Olofsson understands he’s a neophyte. Sure, he has already scored 22 goals and 46 points and been named to the NHL All-Rookie Team. Still, he has only played 60 games.
That’s why the Swede said the length of his deal “was very important.”
“I felt like two years is the perfect deal for me right now,” said Olofsson, whose first contract had a $925,000 average annual value. “Even though I feel very comfortable and confident playing in the NHL, I haven’t had a full season yet. I want to show myself and prove to everybody I’m a really good player in the NHL.
“I feel like two years was a good time to get relaxed and I know what’s going to happen the next two years. I don’t really have that pressure of playing for a new contract right away. It feels really good.”
Olofsson’s lethal shot helped establish him as a dynamic power-play threat. He scored his first seven goals on the man advantage, an NHL record. He also showcased strong chemistry playing left wing beside captain Jack Eichel, one of the NHL’s top centers.
Hall, the Hart Trophy winner in 2017-18, will likely start the season as Eichel’s left winger. Olofsson could move to Eichel’s right side or another combination.
Sam Reinhart has regularly played right wing beside Eichel for five seasons. But keeping the Eichel-Olofsson duo intact could be intriguing for Sabres coach Ralph Krueger.
“It’s always interesting,” Olofsson said of the potential lines. “You kind of just imagine the lines and kind of see where you fit in. … You never know until you put the lines together.

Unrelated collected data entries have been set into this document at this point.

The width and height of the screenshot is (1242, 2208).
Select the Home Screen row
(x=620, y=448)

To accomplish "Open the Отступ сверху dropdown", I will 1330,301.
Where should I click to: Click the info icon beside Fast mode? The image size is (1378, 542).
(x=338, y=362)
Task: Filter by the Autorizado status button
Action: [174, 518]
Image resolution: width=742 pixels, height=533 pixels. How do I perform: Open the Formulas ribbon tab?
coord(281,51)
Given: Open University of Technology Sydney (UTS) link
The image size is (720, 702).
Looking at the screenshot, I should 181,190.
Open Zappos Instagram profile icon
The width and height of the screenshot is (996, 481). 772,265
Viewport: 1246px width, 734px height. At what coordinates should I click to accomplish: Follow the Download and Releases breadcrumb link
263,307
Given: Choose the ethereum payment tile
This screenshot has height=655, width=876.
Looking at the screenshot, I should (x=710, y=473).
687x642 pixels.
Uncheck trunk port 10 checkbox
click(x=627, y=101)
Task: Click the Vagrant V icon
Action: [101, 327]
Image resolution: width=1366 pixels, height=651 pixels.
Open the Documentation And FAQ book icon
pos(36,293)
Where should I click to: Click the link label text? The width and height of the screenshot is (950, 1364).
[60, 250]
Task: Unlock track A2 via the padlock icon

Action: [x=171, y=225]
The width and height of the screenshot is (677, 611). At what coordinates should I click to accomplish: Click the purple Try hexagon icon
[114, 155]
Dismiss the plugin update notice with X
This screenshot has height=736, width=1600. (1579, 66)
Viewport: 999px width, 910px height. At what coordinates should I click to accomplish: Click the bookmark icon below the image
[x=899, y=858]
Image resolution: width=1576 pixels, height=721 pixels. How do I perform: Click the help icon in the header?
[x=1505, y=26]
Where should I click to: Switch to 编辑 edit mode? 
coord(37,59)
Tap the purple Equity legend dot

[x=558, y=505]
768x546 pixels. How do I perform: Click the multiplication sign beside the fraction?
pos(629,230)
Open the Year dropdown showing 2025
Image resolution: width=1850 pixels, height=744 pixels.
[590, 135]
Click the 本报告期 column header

“But I feel like however we do it, I feel like our top two lines are going to be really good and I feel like we’re probably gonna get even more secondary scoring this year.”
He added: “We have a little bit of a wider group now. We have more guys that can put up some points, and I feel like we’re going to be a better team, for sure, this year. It feels a little bit bigger, a little bit heavier with (Hall and Staal).”
Shifting to right wing would be no problem for Olofsson, a left-handed shot.
“I’m very comfortable (there) because I play there a lot on the power play,” he said. “I feel like I’m more of a threat on the right wing. It could be a little bit tougher sometimes in the defensive end, but I feel very comfortable playing off my backhand. I really like playing right wing.”
Olofsson has already proven to be malleable. Embracing the defensive side of the game helped buoy his terrific rookie campaign. He wants to build on that whenever next season starts.
“I’m looking to become an even better two-way player,” he said. “I feel like I did become a lot better last year in the defensive part of my game and I feel like that’s something I can take pride in and do even better here.”
Olofsson, of course, thinks he can produce more offense, especially five-on-five. He has spent the long offseason conditioning himself to handle his ice time. He said he had never played more than last season, when he averaged just over 18 minutes an outing.
“I felt like sometimes I got a little bit tired playing up to almost 20 minutes and even over 20 minutes sometimes,” he said. “So I’ve been working very hard with my endurance and still trying to become even quicker and faster out there.”